- Records for processing -
%%
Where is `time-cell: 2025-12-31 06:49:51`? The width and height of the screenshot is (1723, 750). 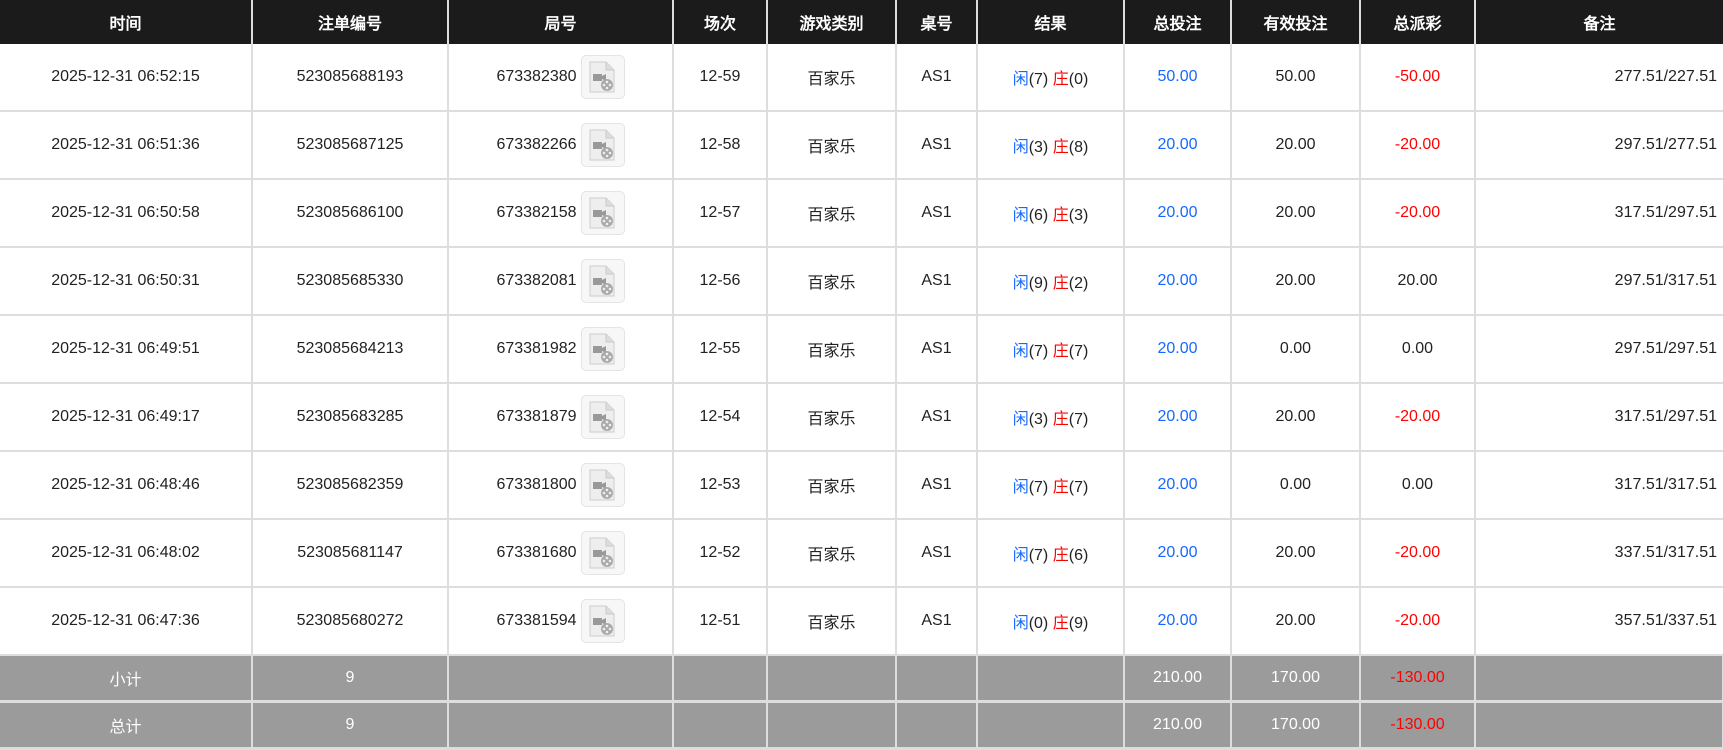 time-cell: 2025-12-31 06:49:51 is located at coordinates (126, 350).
%%
%%
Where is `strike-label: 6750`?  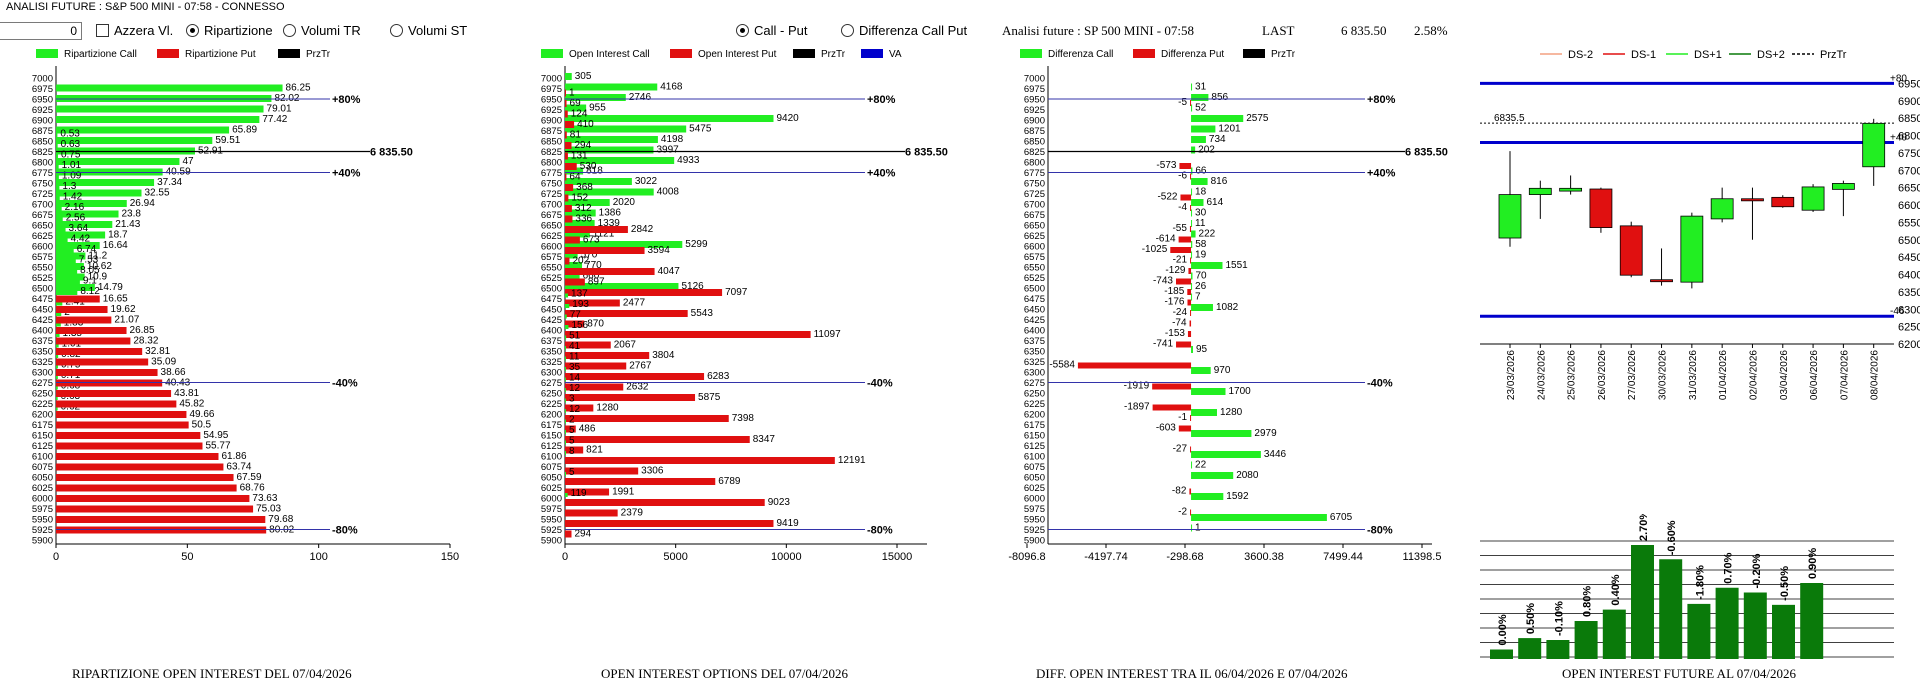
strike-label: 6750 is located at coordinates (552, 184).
%%
%%
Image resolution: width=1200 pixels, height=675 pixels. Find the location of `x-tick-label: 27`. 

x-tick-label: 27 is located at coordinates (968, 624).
%%
- What you should do -
Please copy the lines starting with the line that contains "Image resolution: width=1200" and going on through the line that contains "x-tick-label: 27 is", reproducing each one unchanged.

- Solution to the problem -
Image resolution: width=1200 pixels, height=675 pixels. Find the location of `x-tick-label: 27`. 

x-tick-label: 27 is located at coordinates (968, 624).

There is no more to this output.